New Mexico will no longer allow trophy hunters to prey upon its cougars with cruel snares and leghold traps. The State Game Commission just now voted to pass a proposal that would end all recreational trapping of these majestic animals, as well as limit trophy hunters to no more than two cougars each hunting season, instead of the previous limit of four cats.
This decision follows four years of a legal and grassroots battle that the Humane Society of the United States and our allies have waged in New Mexico to end the persecution of cougars. In 2015, after the state decided to open its cougars to recreational trapping, we promptly filed suit in both state and federal courts, arguing that the hunting and trapping quotas were unsustainably high. We also argued that the indiscriminate damage wrought by leghold traps threatened legally protected species, including Mexican gray wolves who are critically endangered with just 150 individuals in the wild, cougar kittens and their mothers.

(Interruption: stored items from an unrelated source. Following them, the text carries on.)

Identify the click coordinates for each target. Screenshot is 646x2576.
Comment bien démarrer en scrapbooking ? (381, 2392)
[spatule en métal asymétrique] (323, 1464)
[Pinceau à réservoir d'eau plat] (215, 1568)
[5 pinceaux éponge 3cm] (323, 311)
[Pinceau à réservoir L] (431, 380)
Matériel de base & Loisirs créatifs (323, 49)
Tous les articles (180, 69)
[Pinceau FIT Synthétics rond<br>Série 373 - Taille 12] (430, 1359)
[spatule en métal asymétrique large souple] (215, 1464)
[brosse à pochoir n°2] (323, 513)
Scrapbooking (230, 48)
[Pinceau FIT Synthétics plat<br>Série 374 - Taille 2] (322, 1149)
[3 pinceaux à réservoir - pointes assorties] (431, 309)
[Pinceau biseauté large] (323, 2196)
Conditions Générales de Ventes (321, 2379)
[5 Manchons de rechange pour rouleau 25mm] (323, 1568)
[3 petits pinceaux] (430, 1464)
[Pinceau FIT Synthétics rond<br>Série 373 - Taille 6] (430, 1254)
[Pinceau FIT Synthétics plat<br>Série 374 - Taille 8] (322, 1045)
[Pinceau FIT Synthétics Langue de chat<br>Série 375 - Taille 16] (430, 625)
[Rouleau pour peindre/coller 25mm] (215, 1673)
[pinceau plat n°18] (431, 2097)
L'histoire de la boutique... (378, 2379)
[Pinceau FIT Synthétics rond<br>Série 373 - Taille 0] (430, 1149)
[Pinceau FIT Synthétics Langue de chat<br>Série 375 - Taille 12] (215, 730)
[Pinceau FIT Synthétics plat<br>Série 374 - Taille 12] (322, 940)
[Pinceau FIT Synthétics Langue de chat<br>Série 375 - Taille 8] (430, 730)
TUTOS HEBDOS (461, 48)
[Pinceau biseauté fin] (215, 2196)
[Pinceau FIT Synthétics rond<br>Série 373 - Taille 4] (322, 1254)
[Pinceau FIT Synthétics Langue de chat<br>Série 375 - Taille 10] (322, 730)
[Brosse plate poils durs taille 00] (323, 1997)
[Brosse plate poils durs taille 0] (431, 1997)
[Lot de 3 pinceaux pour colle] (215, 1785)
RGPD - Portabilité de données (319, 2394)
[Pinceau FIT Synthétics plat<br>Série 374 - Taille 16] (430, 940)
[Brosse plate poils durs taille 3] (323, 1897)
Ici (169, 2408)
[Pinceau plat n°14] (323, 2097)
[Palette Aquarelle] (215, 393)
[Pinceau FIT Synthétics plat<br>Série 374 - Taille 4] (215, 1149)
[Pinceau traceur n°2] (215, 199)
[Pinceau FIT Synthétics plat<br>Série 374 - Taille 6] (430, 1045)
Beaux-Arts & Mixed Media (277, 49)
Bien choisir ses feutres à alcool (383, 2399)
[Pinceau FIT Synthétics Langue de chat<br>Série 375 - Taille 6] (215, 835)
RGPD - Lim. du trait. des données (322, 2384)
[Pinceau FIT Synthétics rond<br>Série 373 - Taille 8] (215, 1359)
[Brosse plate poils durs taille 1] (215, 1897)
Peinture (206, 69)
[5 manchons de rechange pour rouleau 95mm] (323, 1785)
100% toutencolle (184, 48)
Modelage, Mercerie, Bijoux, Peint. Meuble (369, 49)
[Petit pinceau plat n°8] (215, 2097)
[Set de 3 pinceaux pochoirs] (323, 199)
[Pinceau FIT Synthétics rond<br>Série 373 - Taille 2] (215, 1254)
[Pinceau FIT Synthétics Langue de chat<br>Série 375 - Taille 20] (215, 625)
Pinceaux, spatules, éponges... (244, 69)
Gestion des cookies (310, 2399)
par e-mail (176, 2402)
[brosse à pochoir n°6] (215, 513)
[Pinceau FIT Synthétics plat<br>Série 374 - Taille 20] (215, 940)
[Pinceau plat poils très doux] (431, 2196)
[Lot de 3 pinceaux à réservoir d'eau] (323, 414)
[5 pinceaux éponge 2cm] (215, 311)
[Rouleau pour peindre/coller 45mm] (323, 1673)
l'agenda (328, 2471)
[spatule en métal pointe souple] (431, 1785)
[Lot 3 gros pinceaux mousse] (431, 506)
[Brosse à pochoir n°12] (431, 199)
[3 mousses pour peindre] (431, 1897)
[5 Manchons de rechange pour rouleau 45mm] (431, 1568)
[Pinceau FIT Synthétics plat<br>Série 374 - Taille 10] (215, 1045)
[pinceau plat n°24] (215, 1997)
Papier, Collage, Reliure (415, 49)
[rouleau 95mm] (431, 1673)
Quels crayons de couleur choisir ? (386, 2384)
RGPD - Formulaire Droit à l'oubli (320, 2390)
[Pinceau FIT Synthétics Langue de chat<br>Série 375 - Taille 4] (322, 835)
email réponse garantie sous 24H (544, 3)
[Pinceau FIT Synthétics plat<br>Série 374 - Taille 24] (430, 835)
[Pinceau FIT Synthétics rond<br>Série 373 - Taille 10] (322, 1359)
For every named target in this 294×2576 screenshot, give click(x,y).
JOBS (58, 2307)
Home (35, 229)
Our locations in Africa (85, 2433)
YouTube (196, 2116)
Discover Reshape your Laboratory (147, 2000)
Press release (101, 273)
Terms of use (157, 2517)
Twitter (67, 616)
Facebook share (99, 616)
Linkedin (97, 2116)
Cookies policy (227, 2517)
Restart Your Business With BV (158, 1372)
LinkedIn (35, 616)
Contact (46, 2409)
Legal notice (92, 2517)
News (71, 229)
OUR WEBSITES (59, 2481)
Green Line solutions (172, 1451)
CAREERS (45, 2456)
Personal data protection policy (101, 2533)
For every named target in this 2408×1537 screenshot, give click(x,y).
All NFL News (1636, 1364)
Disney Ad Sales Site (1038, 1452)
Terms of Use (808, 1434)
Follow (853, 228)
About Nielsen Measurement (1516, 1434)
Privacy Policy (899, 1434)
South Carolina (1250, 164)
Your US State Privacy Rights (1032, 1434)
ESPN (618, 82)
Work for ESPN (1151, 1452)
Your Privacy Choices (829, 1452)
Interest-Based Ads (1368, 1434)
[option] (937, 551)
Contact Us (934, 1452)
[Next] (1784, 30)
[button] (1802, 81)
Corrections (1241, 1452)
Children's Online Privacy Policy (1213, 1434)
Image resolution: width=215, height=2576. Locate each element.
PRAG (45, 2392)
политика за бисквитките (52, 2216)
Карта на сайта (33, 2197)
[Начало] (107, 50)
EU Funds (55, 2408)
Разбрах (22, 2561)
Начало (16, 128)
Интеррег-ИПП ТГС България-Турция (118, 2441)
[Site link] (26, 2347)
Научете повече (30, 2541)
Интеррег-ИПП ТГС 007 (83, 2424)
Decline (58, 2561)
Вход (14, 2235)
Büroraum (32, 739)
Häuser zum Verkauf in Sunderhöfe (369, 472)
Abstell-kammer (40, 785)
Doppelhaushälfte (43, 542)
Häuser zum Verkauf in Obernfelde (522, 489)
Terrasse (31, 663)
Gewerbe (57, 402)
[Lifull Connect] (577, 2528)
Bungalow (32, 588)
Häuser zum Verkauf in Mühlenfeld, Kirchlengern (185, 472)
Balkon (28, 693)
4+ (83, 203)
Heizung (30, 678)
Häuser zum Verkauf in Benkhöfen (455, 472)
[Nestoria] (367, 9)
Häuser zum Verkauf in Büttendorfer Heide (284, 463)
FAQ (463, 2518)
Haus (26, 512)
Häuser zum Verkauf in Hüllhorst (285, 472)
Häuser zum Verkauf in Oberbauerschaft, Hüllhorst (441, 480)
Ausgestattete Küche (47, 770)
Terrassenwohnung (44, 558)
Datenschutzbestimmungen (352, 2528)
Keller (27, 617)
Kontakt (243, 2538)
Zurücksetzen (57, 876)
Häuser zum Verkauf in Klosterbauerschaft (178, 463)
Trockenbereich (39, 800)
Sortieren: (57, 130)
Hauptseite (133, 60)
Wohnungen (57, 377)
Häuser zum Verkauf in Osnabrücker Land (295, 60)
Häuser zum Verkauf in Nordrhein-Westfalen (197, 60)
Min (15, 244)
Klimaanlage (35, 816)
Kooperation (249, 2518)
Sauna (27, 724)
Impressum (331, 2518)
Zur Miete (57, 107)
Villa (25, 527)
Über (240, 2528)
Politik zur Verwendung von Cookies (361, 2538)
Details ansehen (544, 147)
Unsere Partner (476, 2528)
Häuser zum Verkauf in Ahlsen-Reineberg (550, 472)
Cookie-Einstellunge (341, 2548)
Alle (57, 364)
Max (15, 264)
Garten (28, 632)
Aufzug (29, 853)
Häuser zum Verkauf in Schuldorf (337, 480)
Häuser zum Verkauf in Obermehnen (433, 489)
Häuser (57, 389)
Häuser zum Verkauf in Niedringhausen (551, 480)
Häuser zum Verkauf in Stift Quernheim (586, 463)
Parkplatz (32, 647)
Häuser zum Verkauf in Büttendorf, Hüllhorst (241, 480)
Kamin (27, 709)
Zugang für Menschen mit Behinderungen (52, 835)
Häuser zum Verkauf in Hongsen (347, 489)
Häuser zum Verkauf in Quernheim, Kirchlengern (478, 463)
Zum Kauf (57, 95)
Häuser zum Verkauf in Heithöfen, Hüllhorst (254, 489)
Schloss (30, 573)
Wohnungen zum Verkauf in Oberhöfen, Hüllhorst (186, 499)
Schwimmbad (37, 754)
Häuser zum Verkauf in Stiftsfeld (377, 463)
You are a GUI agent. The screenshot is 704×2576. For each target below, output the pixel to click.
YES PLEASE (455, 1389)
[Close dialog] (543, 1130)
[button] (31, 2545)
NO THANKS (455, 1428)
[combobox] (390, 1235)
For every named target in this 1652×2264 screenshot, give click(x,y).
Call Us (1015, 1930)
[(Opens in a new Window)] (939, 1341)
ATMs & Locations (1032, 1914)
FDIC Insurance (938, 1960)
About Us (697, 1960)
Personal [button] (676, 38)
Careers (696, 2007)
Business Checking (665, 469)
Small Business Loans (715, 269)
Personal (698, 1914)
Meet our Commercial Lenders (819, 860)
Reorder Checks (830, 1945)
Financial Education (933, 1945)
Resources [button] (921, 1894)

While we are disappointed that New Mexico has only limited, not ended, the trophy hunting of cougars – in the 2020 season hunters will be permitted to kill 580 cougars and more than 800 black bears, despite no clear population estimates for either species — we applaud the State Game Commission and the Department of Game and Fish for taking the important step today of ending the cruel practice of trapping these cats.
Cougars, also known as mountain lions, are rare and require large territories with abundant prey to survive. These iconic carnivores, who once ranged from coast to coast, are now found in only 16 states and are considered endangered in Florida. Their numbers have been decimated by trapping, trophy hunting and habitat loss, and they need help to survive, not more killing.
At present, Florida and California are the only two states that prohibit the trophy hunting of these iconic, native carnivores. And Texas is the only state that still allows the trapping of cougars, with no regulation on the trophy hunting of cougars whatsoever. Texas also places no limits on the number of cougars that can be killed by trophy hunters and even newborn kittens can be killed.
Cougars still need our help, and we will continue to fight for the day when America’s lions are not killed to adorn someone’s living room. But today we are grateful for the progress made: our court battle stretched on for years, but the pressure it generated and public awareness it raised helped create this outcome in New Mexico. We are also grateful to the advocates who reached out to the State Game Commission in support of this proposal. Your support helped us win this fight, and we’ll count on you to stand by us — and the animals — in years to come.